The Illini squared off head-to-head at Friday's practice during the Oklahoma drill.
April 2, 2010
By John Lock, Illinois Sports Information
Friday's practice marked the third of the spring season but was the first day of pads, and there was no shortage of excitement about the opportunity to do some hitting.
The Illini started off practice with the Oklahoma drill - a drill several Illini described as "definitely" the most spirited drill they run through.
"It was nice to get back on the field and get those heads ringing a little bit," junior linebacker Russell Ellington said.
During an Oklahoma drill, two Illini line up against each other, with the defender trying to shed a block and tackle a ball carrier - and the whole is team right there watching to see who wins.
"It's just you and one other person, battling it out to see who is the tougher man," Ellington said.
One man doing some winning was senior receiver Jarred Fayson, who drew some "oooh" moments for his hits. A guy used to catching passes, Fayson doesn't shy away from contact when the pads go on.

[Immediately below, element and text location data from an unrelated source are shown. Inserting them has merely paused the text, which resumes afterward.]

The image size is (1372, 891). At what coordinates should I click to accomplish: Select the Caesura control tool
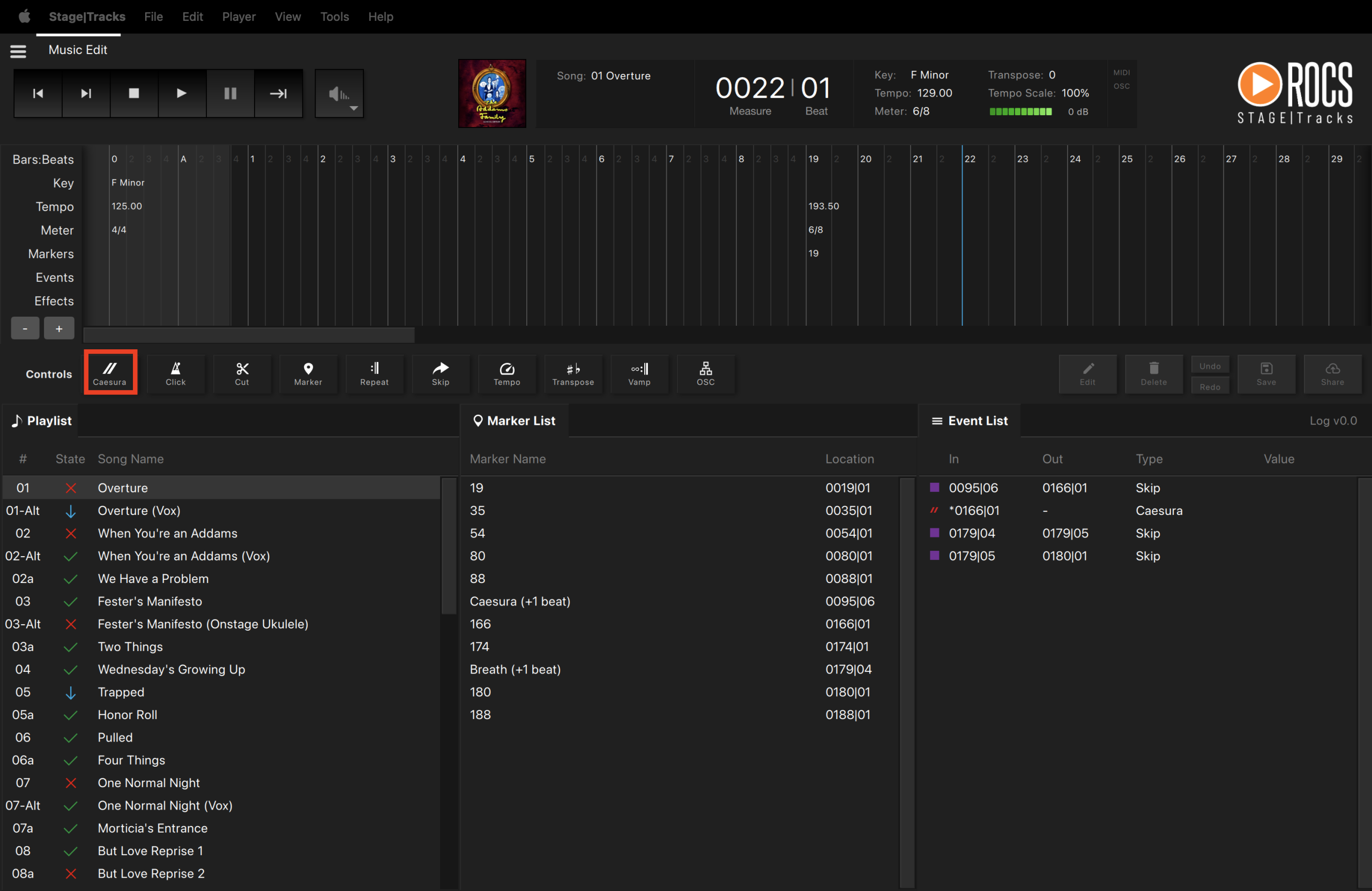coord(109,373)
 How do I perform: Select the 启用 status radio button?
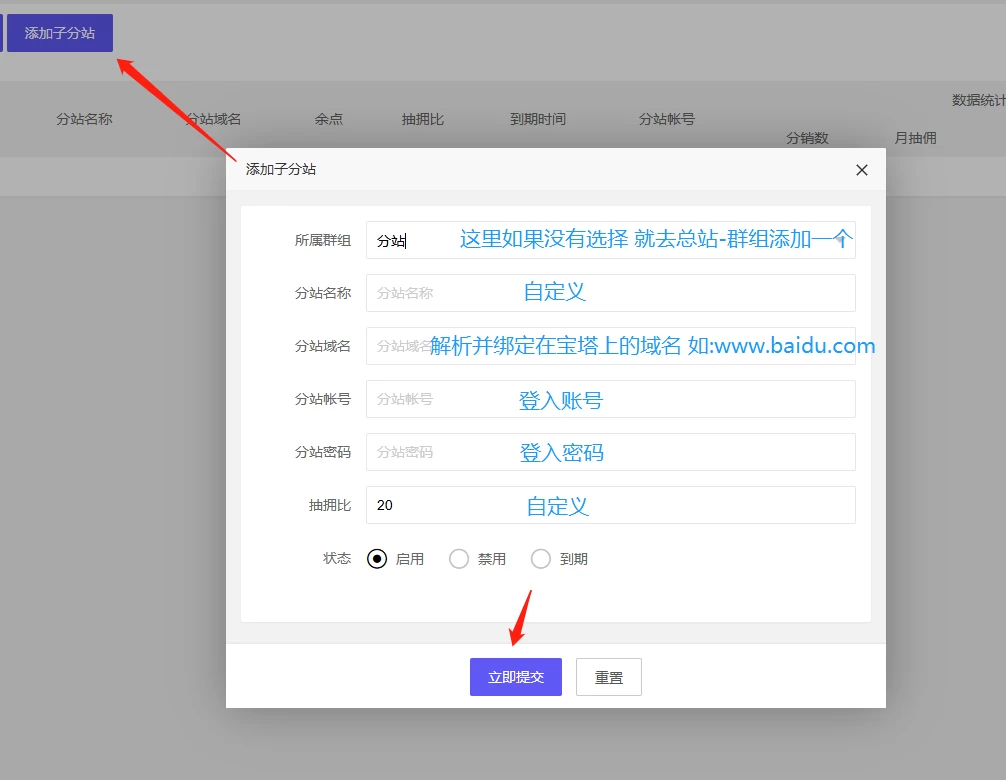[377, 559]
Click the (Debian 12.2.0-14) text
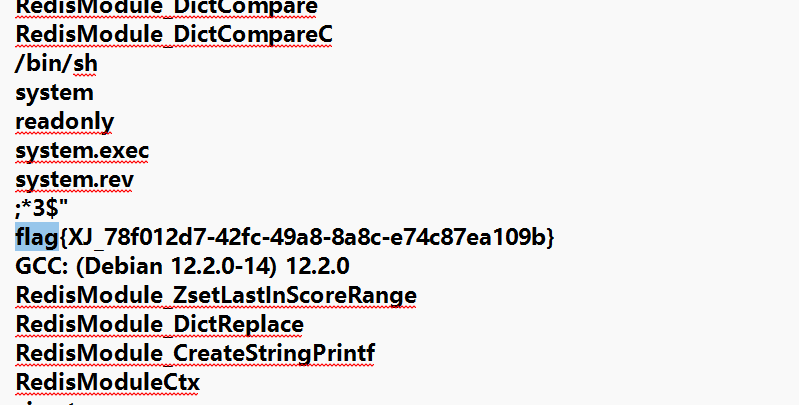Viewport: 799px width, 405px height. pos(178,267)
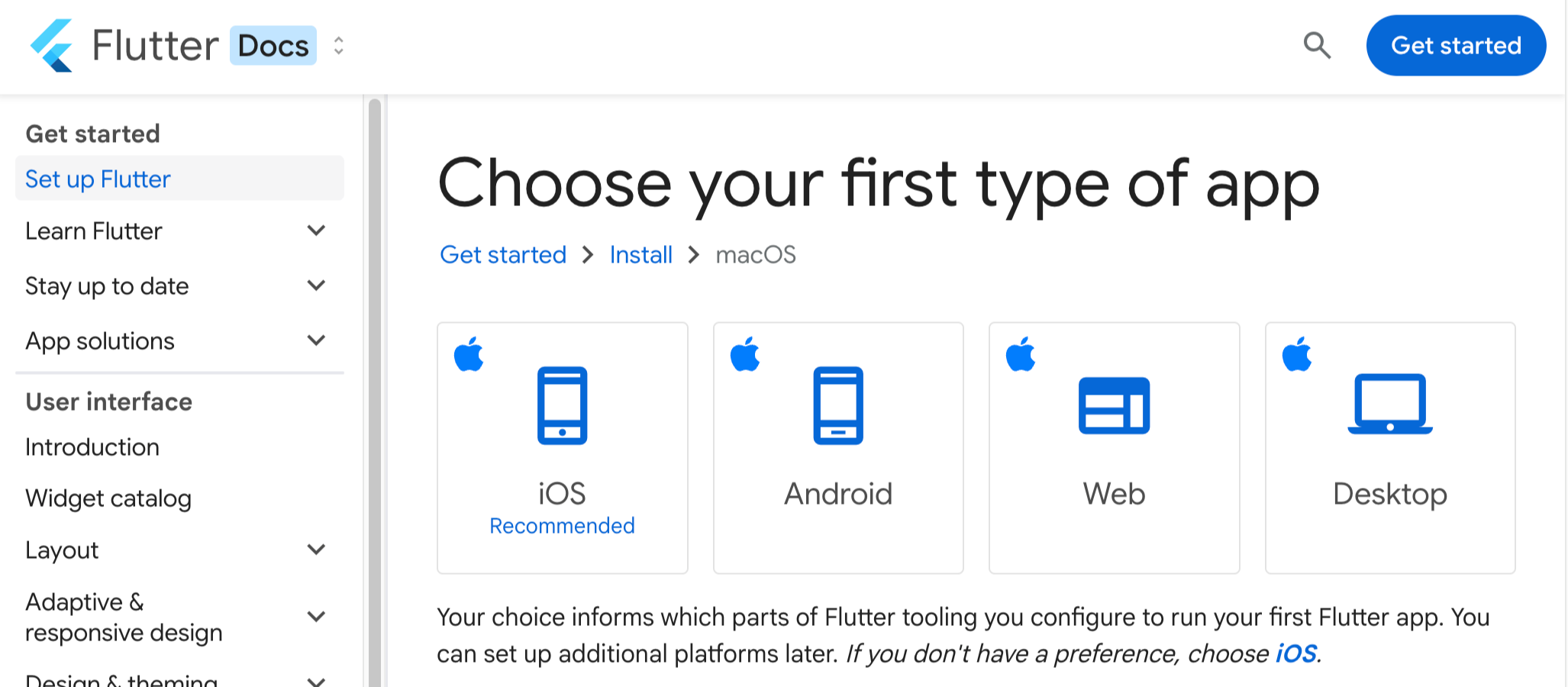Click the Get started blue button
1568x687 pixels.
click(1455, 45)
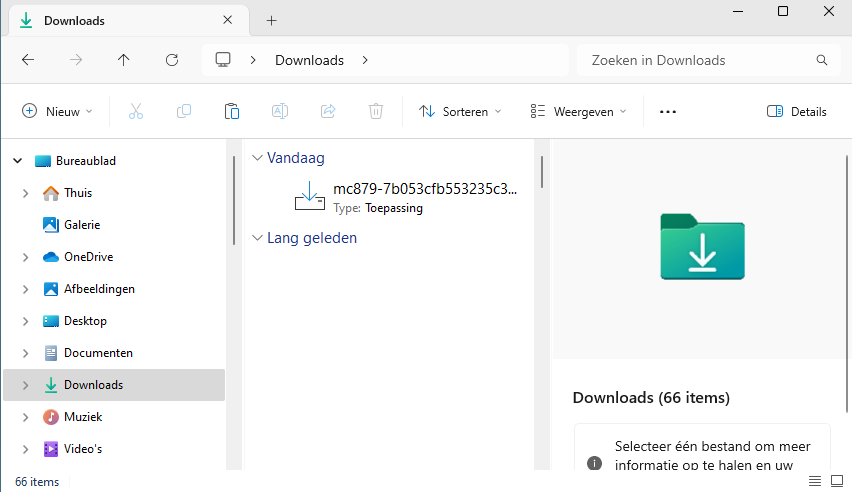This screenshot has width=852, height=492.
Task: Open the Weergeven dropdown menu
Action: (x=579, y=112)
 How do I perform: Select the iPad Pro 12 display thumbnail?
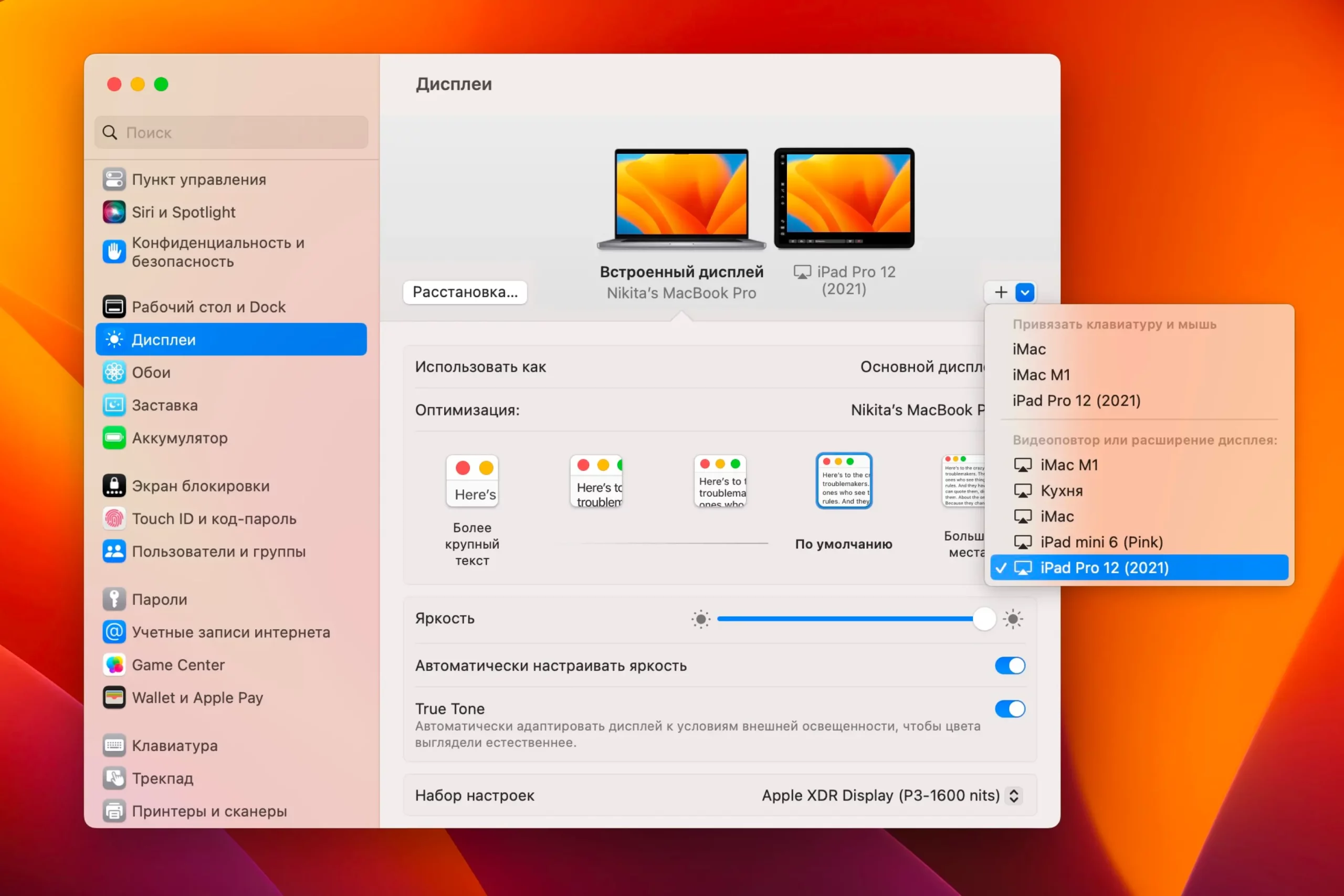[x=844, y=199]

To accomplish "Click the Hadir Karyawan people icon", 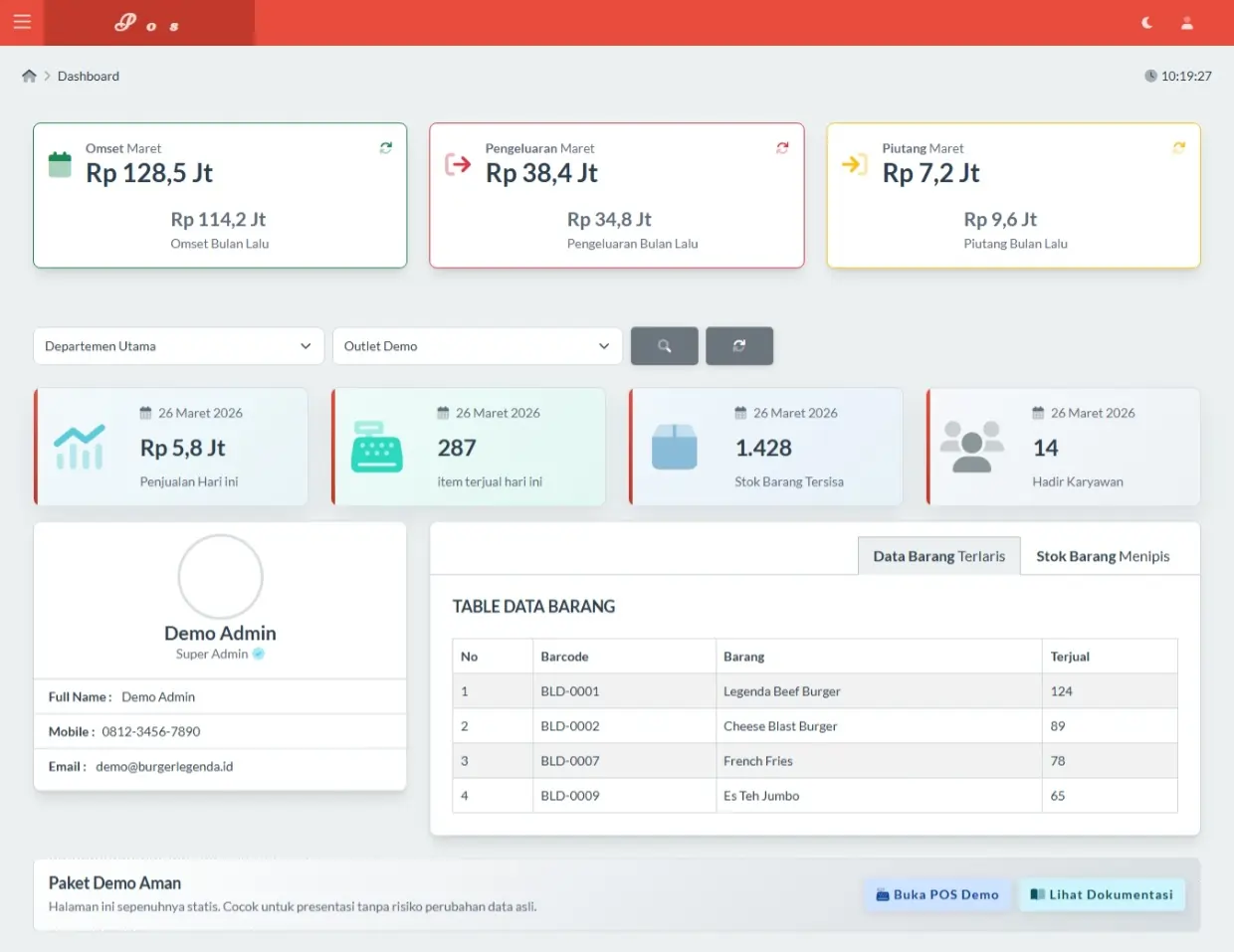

"You can't wait to get out there and catch balls," Fayson said. "But you also can't wait to get to put the pads on and hit someone."
The excitement goes for players and coaches alike, but the coaches have to worry about players getting too excited. Head coach Ron Zook said junior lineman Corey Lewis left practice with a cut above his eye.
"Tomorrow we have a scrimmage," offensive line coach Joe Gilbert said. "You tell them we want a collision and finish, but don't take anyone down. They want to finish, but we don't want to lose anybody."
Still, the Oklahoma drill provides an opportunity for everyone to see who the roughest and toughest players are, and the players have no problem showing them.
"That's fun. It's an energy thing; it's a toughness thing," Gilbert said of the Oklahoma drill. "You want to see people who will put their face on someone and hit them."
Gilbert noted the practice "started out hot with the Oklahoma drill," something that surprised no one. Ellington said the players were talking about it "all day today."
"It's pretty exciting," Fayson said. "Going through winter conditioning, and doing all those things. Now we finally get to do what we came here to do, and that's to put the pads on."
Asked which he looks forward to more, the first day of practice or the first day of pads, Ellington didn't hesitate to take the pads.
"It gives you more of a game feel," Ellington said. "When you're just tagging off, you're not sure if you're really going to make the play. With pads, you're going to know if you're in position to make tackles.
"Spring football is always fun. You're competing against your teammates - the guys you go to battle with each week - you're going against each other and seeing what everyone has."
After all, it's been a while since these Illini have competed against each other in full pads. The last time in pads was before Illinois' Dec. 5 game vs. Fresno State.
It gave everyone a chance "to get the rust off," as Fayson put it.
It also gives the players a chance to give themselves bragging rights - for themselves and their unit. While Fayson represented the receivers well, Ellington defended his linebacking corps as the toughest hitters in practice.
"I'm a linebacker, so I have to say the linebackers," Ellington said. "The d-line usually wins the battles because they're up close and get to use their hands more. But I have to say the linebackers have the biggest impact."
Before Saturday's scrimmage, the hardest-hitting Illini was still up in the air. Either that, or the hardest-hitter hasn't collided with the shifty Fayson. But neither has anyone else.
"I'll be able to tell who hits the hardest in a couple weeks," Fayson said. "Someone has to hit me first."
Spring Practice Update
Saturday's (4/3) practice will begin at 10 a.m. on the East practice fields and is open to the public. The team will scrimmage inside Memorial Stadium at approximately 11:30 a.m.